Django 4.1.4
djoser 2.1.0
channels 4.0.0
I have followed the documented recommendation for creating custom middleware to authenticate a user when using channels and I am successfully getting the user and checking that the user is authenticated though I am sending the user ID in the querystring when connecting to the websocket to do this. The user is not automatically available in the websocket scope.
I am unsure if there are any potential security risks as the documentation mentions that their recommendation is insecure, I do check that the user.is_authenticated. So I believe I have secured it.
I do believe that using the token created by djoser would be better though I am not sure how to send headers with the websocket request unless I include the token in the querystring instead of the user's ID.
I am keen to hear what the best practices are.
I am passing the user ID to the websocket via querystring as follows at the frontend:
websocket.value = new WebSocket(`ws://127.0.0.1:8000/ws/marketwatch/? ${authStore.userId}`)
middleware.py
from channels.db import database_sync_to_async
from django.contrib.auth.models import AnonymousUser
from django.contrib.auth import get_user_model
from django.core.exceptions import ObjectDoesNotExist
@database_sync_to_async
def get_user(user_id):
User = get_user_model()
try:
user = User.objects.get(id=user_id)
except ObjectDoesNotExist:
return AnonymousUser()
else:
if user.is_authenticated:
return user
else:
return AnonymousUser()
class QueryAuthMiddleware:
def __init__(self, app):
self.app = app
async def __call__(self, scope, receive, send):
scope['user'] = await get_user(int(scope["query_string"].decode()))
return await self.app(scope, receive, send)
consumers.py
import os
from channels.routing import ProtocolTypeRouter, URLRouter
from django.core.asgi import get_asgi_application
from channels.security.websocket import AllowedHostsOriginValidator
from api.middleware import QueryAuthMiddleware
from .routing import ws_urlpatterns
os.environ.setdefault('DJANGO_SETTINGS_MODULE', 'api.settings')
application = ProtocolTypeRouter({
'http':get_asgi_application(),
'websocket': AllowedHostsOriginValidator(
QueryAuthMiddleware(
URLRouter(ws_urlpatterns)
)
)
})

_Try it_
Carry on the forum post about authenticating users on a Django Channels websocket, starting right after its last line.

_Collected material_
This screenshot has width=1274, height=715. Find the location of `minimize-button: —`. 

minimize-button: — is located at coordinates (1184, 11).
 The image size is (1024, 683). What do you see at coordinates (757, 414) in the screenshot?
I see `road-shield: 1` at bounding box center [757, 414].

_Your response_
After doing some extensive research I decided not to pass the id or the token via the querystring as this poses a risk due to this data being stored in the server logs.
IMO the best option with the least amount of risk was passing the token as a message to the websocket after the connection was established and then verifying the token; closing the websocket if invalid.
This meant not requiring the middleware previously implemented. In this particular project no other messages would be received from the client so I don't need to do any checking on the key of the message received. This could be changed for chat apps and other apps that will receive further messages from the client.
from channels.generic.websocket import AsyncWebsocketConsumer
from channels.db import database_sync_to_async
import json
from rest_framework.authtoken.models import Token
class MarketWatchConsumer(AsyncWebsocketConsumer):
@database_sync_to_async
def verify_token(self, token_dict):
try:
token = Token.objects.get(key=token_dict['token'])
except Token.DoesNotExist:
return False
else:
if token.user.is_active:
return True
else:
return False
async def connect(self):
await self.channel_layer.group_add('group', self.channel_name)
await self.accept()
async def receive(self, text_data=None, bytes_data=None):
valid_token = await self.verify_token(json.loads(text_data))
if not valid_token:
await self.close()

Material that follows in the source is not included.